Motorbike e-hailing firm Dego Ride has announced a couple of monthly passes for its last-mile service.
Intended for frequent customers, the passes also reward them with additional amounts of credit, with the total amount doubling the price tag in the case of the higher-tier pass.
Dego Ride is offering customers the option to purchase either a RM50 or RM100 pass, giving them an additional RM25 and RM100 respectively. The passes last exactly one month from the day of purchase, with them being valid only for its bike-hailing service and any unused credit may not be carried over.
Announced just today by the local start-up, the rollout of the passes doesn’t seem to be well thought out. The monthly passes are currently advertised on the app but nothing happens if you tap on it. A customer service representative told us that currently, the only way to purchase the pass is to manually transfer the amount to their bank account and share the receipt in the live chat.
Alternatively, you can top up either RM50 or RM100 in the Dego Wallet, which you then must also present the transaction receipt to their customer service in order for them to credit the pass into your account. The lack of a direct in-app purchase method for the pass seems counterintuitive, as it’s meant to be more convenient for users.
Bike-hailing has seen a turbulent introduction into the country. Back in late 2019, the government had greenlighted a trial run of the service, allowing Dego Ride and even Indonesian giant GoJek to start operating on a limited basis. However, Deputy Transport Minister Henry Sum Agong clarified last year that there were no plans to legalise bike-hailing due to high motorbike mortality rates.
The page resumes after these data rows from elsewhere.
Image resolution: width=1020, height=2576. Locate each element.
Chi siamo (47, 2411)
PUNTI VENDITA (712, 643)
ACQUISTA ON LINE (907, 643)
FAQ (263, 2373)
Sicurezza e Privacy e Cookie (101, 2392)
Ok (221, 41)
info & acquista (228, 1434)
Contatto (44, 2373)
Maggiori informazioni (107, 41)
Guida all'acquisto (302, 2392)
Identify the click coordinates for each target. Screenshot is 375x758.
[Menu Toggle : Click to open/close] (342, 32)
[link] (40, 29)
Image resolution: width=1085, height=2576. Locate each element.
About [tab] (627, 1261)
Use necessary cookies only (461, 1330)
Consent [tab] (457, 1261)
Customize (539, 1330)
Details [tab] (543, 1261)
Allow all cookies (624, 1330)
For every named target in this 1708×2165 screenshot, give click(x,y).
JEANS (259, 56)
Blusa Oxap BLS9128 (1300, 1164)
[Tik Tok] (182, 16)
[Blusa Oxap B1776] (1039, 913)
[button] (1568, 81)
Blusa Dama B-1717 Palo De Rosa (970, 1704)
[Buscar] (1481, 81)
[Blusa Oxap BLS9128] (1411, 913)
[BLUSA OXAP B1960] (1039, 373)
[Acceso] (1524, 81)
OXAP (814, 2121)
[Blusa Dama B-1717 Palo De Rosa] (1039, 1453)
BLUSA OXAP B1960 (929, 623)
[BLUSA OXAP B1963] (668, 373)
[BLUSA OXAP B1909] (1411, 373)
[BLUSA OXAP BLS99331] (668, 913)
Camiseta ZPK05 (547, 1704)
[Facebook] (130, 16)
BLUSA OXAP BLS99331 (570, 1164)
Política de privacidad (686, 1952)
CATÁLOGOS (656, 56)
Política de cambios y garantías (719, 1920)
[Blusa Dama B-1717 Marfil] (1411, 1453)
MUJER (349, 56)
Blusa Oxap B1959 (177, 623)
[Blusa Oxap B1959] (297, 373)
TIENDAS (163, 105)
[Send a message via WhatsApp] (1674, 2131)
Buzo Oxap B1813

This means that the e-hailing service has not gotten approval from regulators to operate legitimately, though its CEO Nabil Feisal Bamadhaj has said that the company has seen a 400% surge in demand in the past few months. Nabil recently told The Malaysian Insight that while it previously had around 1000 full-time and part-time riders, it recently shifted to only employing full-time riders, with 20 people currently on its payroll with plans to recruit more.